После Фороса она больше пяти лет не давала интервью. Завесу молчания прорвала только в 1996 году, когда Горбачев решил баллотироваться в президенты. Она была категорически против этого. Пыталась отговорить. Но когда он принял твердое решение — подчинилась. «Я — жена».
Говорила так: «Я стараюсь сохранить оптимизм, активность, не потерять интерес к жизни. Я рядом с Михаилом Сергеевичем. Поддержка его — это мой первейший долг. Я вижу, что ему приятно, когда я лучше выгляжу, что-то себе купила. Он все это замечает.
Я думаю, именно бойцовские качества Горбачева и помогли ему выстоять после всего того, что случилось. Он помог и мне пережить все то, что выпало на нашу долю. В эти тяжелые дни не столько я ему, сколько он мне был поддержкой.
После того как он сошел с политического Олимпа, для меня самой раскрылись совершенно по-новому стороны его характера. Он отказался от многих иллюзий.

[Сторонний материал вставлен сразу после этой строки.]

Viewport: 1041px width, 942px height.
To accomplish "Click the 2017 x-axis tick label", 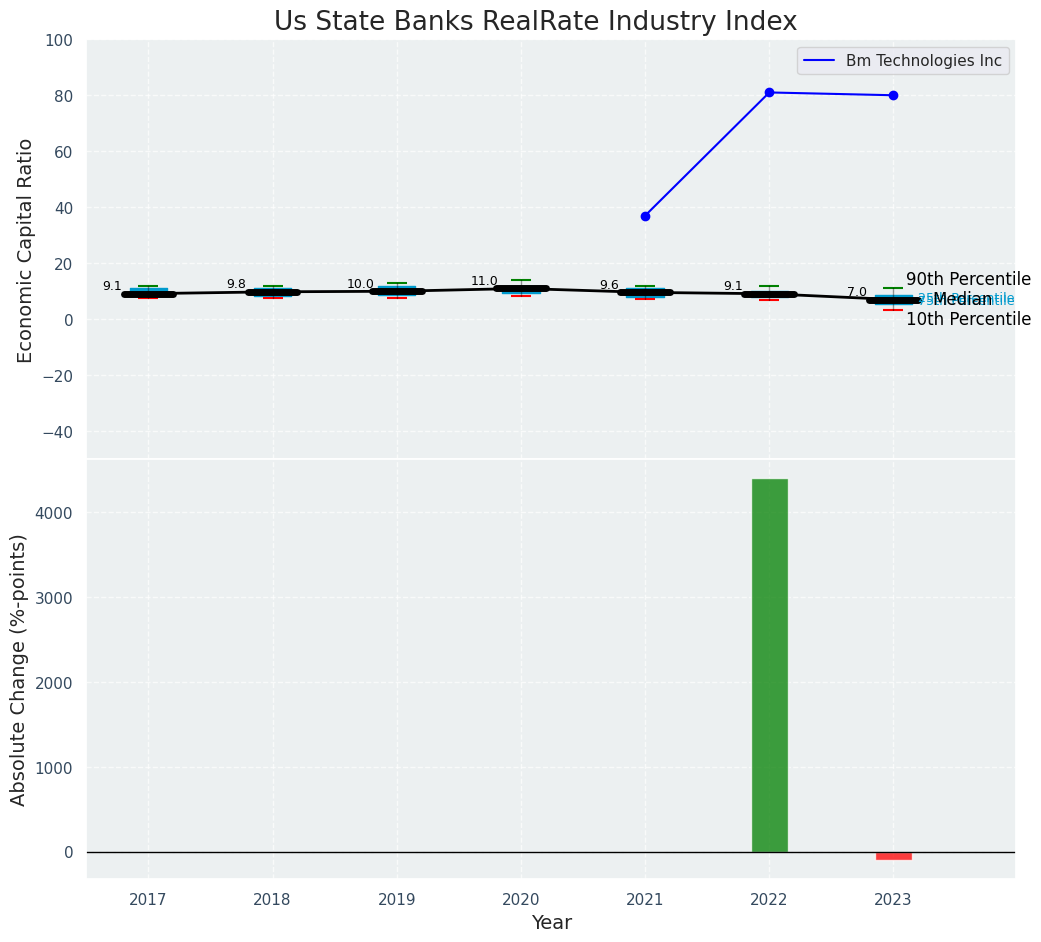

Об этом тяжело вспоминать. Нас буквально за сутки выселили из служебной квартиры. Дали здание для фонда, но вскоре его отобрали. Причем с милицией, с наручниками… Страшный момент, когда в доме вдруг замолкает телефон. Но не все от нас отвернулись. Многие из тех, кто работал с Горбачевым, ушли вместе с ним. От девушек-стенографисток до его помощников. Теперь работают в фонде на скромной зарплате».